DATA SUPPLIED START
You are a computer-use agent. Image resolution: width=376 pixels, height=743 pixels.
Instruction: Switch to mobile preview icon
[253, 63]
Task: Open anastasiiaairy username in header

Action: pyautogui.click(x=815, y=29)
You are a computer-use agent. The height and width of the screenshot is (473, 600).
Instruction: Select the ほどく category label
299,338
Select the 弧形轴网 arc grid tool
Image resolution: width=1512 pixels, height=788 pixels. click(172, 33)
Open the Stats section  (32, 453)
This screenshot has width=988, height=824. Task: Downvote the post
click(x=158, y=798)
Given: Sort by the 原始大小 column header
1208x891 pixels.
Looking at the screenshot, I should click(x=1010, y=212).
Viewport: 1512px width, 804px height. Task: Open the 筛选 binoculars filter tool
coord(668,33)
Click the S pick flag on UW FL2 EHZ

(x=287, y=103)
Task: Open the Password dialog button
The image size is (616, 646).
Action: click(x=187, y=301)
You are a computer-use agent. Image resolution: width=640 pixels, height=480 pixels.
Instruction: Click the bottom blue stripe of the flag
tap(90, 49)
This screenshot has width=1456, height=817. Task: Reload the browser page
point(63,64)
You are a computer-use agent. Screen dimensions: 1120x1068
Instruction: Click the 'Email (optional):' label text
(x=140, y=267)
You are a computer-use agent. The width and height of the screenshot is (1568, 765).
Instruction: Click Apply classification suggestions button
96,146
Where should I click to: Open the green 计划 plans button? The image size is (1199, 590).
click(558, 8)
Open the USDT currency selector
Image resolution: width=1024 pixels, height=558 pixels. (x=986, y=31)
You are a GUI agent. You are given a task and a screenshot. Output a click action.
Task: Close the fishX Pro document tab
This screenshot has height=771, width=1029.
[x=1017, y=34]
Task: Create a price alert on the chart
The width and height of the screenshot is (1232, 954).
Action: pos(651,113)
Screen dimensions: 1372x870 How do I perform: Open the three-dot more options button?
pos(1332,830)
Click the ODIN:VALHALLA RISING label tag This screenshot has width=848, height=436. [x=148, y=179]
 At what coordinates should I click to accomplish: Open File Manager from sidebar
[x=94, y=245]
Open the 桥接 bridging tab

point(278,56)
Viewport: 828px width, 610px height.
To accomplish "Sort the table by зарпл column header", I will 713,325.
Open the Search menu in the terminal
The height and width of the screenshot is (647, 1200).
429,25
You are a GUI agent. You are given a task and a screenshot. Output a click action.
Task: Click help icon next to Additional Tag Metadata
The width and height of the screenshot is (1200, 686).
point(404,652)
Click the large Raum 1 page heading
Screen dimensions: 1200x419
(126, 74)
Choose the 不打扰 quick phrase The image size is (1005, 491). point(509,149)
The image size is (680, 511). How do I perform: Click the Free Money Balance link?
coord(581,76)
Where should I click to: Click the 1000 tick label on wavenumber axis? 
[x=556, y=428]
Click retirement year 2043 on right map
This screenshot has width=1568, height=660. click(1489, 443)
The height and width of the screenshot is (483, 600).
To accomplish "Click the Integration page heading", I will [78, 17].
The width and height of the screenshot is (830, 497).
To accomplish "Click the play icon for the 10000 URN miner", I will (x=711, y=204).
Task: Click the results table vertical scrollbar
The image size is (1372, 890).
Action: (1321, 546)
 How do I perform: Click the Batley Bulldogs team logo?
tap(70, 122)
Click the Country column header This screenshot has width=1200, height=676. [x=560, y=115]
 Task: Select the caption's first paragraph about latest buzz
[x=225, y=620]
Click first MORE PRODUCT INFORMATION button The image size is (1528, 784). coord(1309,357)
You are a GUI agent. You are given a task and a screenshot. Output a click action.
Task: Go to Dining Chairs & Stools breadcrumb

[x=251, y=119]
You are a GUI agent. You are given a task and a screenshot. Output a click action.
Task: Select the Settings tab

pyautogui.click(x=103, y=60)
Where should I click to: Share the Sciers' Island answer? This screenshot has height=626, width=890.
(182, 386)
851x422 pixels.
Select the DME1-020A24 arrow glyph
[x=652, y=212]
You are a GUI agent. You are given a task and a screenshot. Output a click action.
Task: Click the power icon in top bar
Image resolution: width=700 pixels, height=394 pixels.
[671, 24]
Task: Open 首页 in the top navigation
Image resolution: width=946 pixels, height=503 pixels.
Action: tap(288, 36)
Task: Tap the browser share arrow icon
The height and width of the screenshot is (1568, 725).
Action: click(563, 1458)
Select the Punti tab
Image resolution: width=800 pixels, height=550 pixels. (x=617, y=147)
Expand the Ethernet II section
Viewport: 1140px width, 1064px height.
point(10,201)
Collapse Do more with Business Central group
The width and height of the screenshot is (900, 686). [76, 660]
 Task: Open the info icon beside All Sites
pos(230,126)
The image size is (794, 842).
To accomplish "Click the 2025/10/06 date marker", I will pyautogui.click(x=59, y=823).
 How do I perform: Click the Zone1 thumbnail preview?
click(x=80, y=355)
DATA SUPPLIED END
DIRECTIONS: Wherever a line above contains the string "table", count it; then give the total alone.

PROBLEM SOLUTION: 2